Every year in August, the church begins collecting shoes and money. Instead of greeting signs and volunteers, South Main welcomes visitors and members with mountains of shoes piled over six feet high in the lobby, held in place by over 50 feet of caged fences wrapped in white Shoes for Orphan Souls banners.

Volunteers arrive each Wednesday morning during the drive to remove shoes from boxes, cut off tags and tie the laces together. Then on the last Sunday of the shoe drive, everyone comes together for a packing party after church to help process and pack the shoes for shipment.

Pastor Steve Wells said the mountains serve as both a practical storage space and visual reminder about the children whose lives they are changing through their gifts.

“There is so much energy that comes from seeing this big display continue to grow week after week,” Wells said. “We are constantly reminding everyone that each pair of shoes is going to be delivered to a child with grace and love; and that this is not a one and done project. Buckner is in it for the long haul. The shoes are a front door, not a back door. Buckner maximizes the impact of the shoes for deeper ministry everywhere they go.”

In addition to the shoe drive, South Main collaborates with Buckner to support a community project in Peru and to build churches and homes for vulnerable families in the poorest counties of the Rio Grande Valley.

Molly Cash, Shoes for Orphan Souls coordinator, said South Main’s dedication is “unheard of” and the church has collected more shoes than any other church in the United States.

“They have such a fiery passion to help kids,” she said. “To see it continue to thrive and flourish year after year is so inspiring. Without South Main, a lot of kids wouldn’t have the joy of receiving a new pair of shoes, or the prayers and love that come with them.”

Cash, who grew up attending the church and first learned about Buckner and Shoes for Orphan Souls through Hill, credits the church’s leadership and coordinator Henry Hill with helping the project continue to be so successful.

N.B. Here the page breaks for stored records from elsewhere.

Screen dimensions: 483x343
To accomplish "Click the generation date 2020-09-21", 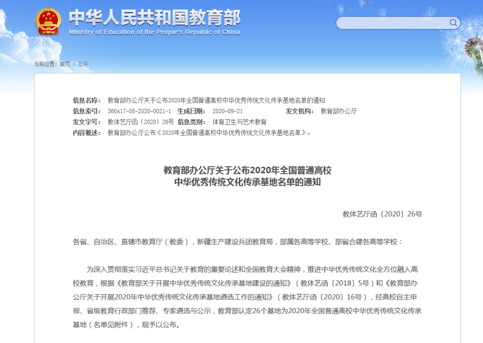I will (227, 111).
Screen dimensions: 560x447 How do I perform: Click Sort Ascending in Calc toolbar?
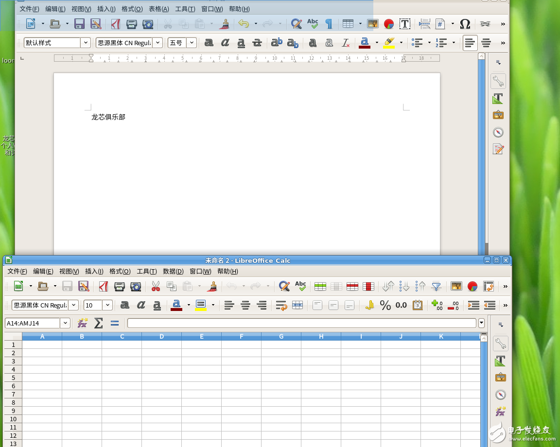tap(404, 286)
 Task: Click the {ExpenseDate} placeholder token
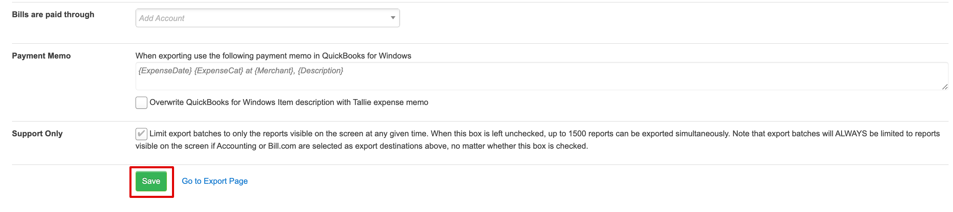pos(165,70)
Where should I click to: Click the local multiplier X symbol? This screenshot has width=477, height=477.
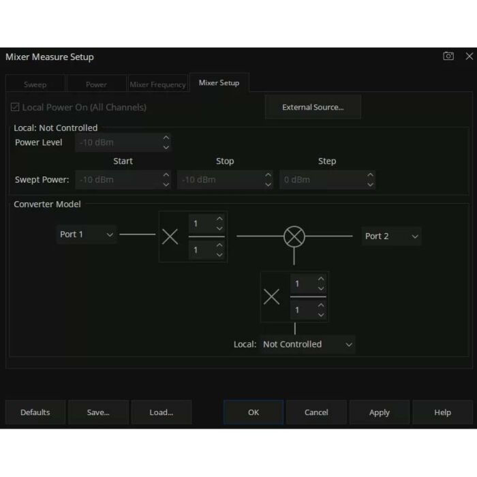tap(271, 296)
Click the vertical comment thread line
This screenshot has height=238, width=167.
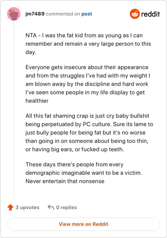pyautogui.click(x=14, y=109)
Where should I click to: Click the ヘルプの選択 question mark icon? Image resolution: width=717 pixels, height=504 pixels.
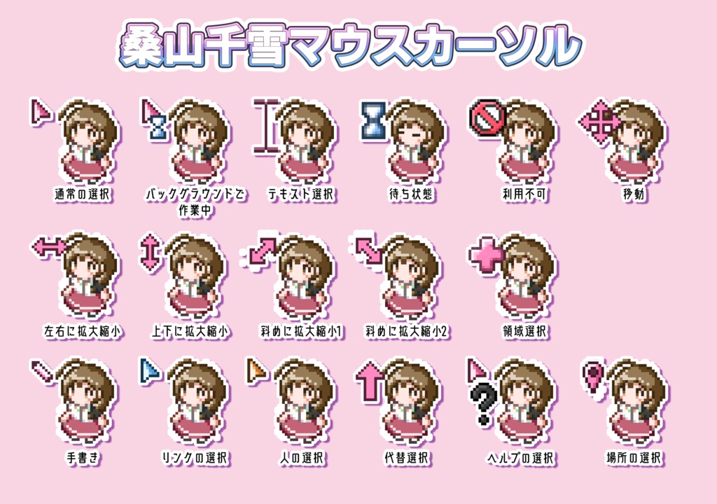(x=484, y=404)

“Henry is a sweet man with the biggest heart,” she said. “He loves Buckner and the kids we serve. His attention to detail and to making sure each child receives the very best is what makes him so wonderful to work with. And I think the church seeing his enthusiasm is huge.”

Hill points back to the church as the true sustaining force behind the effort.

“I feel very proud and very appreciative of what the members of South Main have contributed over such a long period of time,” he said. “To sustain it for that long is really something. South Main truly has a heart for ministry.”

Hill will travel to Peru with Buckner for the ninth time this December to deliver Christmas gifts and shoes to children.

“Buckner always says the shoes help the kids know they are not forgotten, and that is really the truth. You see the kids smile and jump, dancing around in their shoes. It’s pretty special. Especially when you know they don’t ever get anything new. I feel very, very blessed.”